Aim of the exercise:
Your answer should be the entries below, reproduced character for character.

Records supplied:
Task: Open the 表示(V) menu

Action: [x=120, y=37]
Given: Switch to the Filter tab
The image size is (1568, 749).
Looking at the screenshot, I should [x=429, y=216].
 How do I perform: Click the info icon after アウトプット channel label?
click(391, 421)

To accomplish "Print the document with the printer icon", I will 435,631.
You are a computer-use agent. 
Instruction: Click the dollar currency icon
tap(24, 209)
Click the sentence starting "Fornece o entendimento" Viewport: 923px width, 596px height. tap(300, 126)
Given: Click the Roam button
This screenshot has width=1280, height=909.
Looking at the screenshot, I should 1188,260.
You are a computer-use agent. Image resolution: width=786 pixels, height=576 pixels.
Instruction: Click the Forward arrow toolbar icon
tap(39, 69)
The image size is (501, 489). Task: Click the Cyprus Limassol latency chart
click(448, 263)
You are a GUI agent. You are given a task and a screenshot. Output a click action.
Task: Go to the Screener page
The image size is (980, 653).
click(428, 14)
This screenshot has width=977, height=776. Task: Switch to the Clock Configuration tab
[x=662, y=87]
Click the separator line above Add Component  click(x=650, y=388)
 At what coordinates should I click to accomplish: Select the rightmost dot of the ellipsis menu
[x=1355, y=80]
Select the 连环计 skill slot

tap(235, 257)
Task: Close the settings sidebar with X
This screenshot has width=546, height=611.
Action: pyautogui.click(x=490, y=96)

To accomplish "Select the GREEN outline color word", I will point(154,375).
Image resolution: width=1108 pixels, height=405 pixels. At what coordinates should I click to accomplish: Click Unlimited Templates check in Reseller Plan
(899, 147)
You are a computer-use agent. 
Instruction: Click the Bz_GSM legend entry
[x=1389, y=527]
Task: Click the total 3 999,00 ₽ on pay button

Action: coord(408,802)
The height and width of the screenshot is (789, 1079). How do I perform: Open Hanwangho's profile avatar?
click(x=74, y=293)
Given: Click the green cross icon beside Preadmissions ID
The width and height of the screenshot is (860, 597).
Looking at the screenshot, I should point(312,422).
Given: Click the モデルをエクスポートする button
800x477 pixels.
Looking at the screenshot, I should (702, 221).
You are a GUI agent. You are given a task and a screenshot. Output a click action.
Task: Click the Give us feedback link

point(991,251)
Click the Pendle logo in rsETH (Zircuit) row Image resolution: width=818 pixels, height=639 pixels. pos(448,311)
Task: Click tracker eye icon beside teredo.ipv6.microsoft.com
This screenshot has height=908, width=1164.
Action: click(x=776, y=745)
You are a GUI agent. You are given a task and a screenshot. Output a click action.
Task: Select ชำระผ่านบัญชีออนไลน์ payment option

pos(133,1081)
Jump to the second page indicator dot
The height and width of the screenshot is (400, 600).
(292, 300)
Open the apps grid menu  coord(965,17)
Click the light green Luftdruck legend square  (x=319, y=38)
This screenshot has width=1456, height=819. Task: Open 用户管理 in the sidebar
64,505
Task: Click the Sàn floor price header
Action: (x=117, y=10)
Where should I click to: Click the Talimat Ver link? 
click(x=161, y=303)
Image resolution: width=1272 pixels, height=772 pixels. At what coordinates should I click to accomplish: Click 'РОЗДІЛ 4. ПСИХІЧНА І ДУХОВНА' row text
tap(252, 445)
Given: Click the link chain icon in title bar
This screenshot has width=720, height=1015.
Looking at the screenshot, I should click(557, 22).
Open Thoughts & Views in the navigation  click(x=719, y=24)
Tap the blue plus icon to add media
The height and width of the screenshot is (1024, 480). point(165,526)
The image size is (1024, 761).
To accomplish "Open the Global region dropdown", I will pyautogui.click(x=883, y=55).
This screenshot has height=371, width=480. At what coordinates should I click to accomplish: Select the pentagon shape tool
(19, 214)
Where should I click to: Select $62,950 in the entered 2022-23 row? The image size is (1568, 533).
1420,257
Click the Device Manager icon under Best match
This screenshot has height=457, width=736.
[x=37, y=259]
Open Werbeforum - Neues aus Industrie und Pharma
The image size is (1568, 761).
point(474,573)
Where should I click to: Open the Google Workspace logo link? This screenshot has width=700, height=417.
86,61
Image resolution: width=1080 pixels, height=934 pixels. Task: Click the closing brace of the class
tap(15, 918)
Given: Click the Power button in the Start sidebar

Response area:
Task: Open the 表示(V) menu

Action: [x=120, y=37]
Given: Switch to the Filter tab
The image size is (1568, 749).
Looking at the screenshot, I should [x=429, y=216].
 How do I perform: Click the info icon after アウトプット channel label?
click(391, 421)

To accomplish "Print the document with the printer icon", I will 435,631.
You are a computer-use agent. 
Instruction: Click the dollar currency icon
tap(24, 209)
Click the sentence starting "Fornece o entendimento" Viewport: 923px width, 596px height. tap(300, 126)
Given: Click the Roam button
This screenshot has width=1280, height=909.
Looking at the screenshot, I should 1188,260.
You are a computer-use agent. Image resolution: width=786 pixels, height=576 pixels.
Instruction: Click the Forward arrow toolbar icon
tap(39, 69)
The image size is (501, 489). Task: Click the Cyprus Limassol latency chart
click(448, 263)
You are a GUI agent. You are given a task and a screenshot. Output a click action.
Task: Go to the Screener page
The image size is (980, 653).
click(428, 14)
This screenshot has width=977, height=776. Task: Switch to the Clock Configuration tab
[x=662, y=87]
Click the separator line above Add Component  click(x=650, y=388)
 At what coordinates should I click to accomplish: Select the rightmost dot of the ellipsis menu
[x=1355, y=80]
Select the 连环计 skill slot

tap(235, 257)
Task: Close the settings sidebar with X
This screenshot has width=546, height=611.
Action: pyautogui.click(x=490, y=96)

To accomplish "Select the GREEN outline color word", I will point(154,375).
Image resolution: width=1108 pixels, height=405 pixels. At what coordinates should I click to accomplish: Click Unlimited Templates check in Reseller Plan
(899, 147)
You are a computer-use agent. 
Instruction: Click the Bz_GSM legend entry
[x=1389, y=527]
Task: Click the total 3 999,00 ₽ on pay button

Action: coord(408,802)
The height and width of the screenshot is (789, 1079). How do I perform: Open Hanwangho's profile avatar?
click(x=74, y=293)
Given: Click the green cross icon beside Preadmissions ID
The width and height of the screenshot is (860, 597).
Looking at the screenshot, I should point(312,422).
Given: Click the モデルをエクスポートする button
800x477 pixels.
Looking at the screenshot, I should (702, 221).
You are a GUI agent. You are given a task and a screenshot. Output a click action.
Task: Click the Give us feedback link

point(991,251)
Click the Pendle logo in rsETH (Zircuit) row Image resolution: width=818 pixels, height=639 pixels. pos(448,311)
Task: Click tracker eye icon beside teredo.ipv6.microsoft.com
This screenshot has height=908, width=1164.
Action: click(x=776, y=745)
You are a GUI agent. You are given a task and a screenshot. Output a click action.
Task: Select ชำระผ่านบัญชีออนไลน์ payment option

pos(133,1081)
Jump to the second page indicator dot
The height and width of the screenshot is (400, 600).
(292, 300)
Open the apps grid menu  coord(965,17)
Click the light green Luftdruck legend square  (x=319, y=38)
This screenshot has width=1456, height=819. Task: Open 用户管理 in the sidebar
64,505
Task: Click the Sàn floor price header
Action: (x=117, y=10)
Where should I click to: Click the Talimat Ver link? 
click(x=161, y=303)
Image resolution: width=1272 pixels, height=772 pixels. At what coordinates should I click to accomplish: Click 'РОЗДІЛ 4. ПСИХІЧНА І ДУХОВНА' row text
tap(252, 445)
Given: Click the link chain icon in title bar
This screenshot has width=720, height=1015.
Looking at the screenshot, I should click(557, 22).
Open Thoughts & Views in the navigation  click(x=719, y=24)
Tap the blue plus icon to add media
The height and width of the screenshot is (1024, 480). point(165,526)
The image size is (1024, 761).
To accomplish "Open the Global region dropdown", I will pyautogui.click(x=883, y=55).
This screenshot has height=371, width=480. At what coordinates should I click to accomplish: Select the pentagon shape tool
(19, 214)
Where should I click to: Select $62,950 in the entered 2022-23 row? The image size is (1568, 533).
1420,257
Click the Device Manager icon under Best match
This screenshot has height=457, width=736.
[x=37, y=259]
Open Werbeforum - Neues aus Industrie und Pharma
The image size is (1568, 761).
point(474,573)
Where should I click to: Open the Google Workspace logo link? This screenshot has width=700, height=417.
86,61
Image resolution: width=1080 pixels, height=934 pixels. Task: Click the closing brace of the class
tap(15, 918)
Given: Click the Power button in the Start sidebar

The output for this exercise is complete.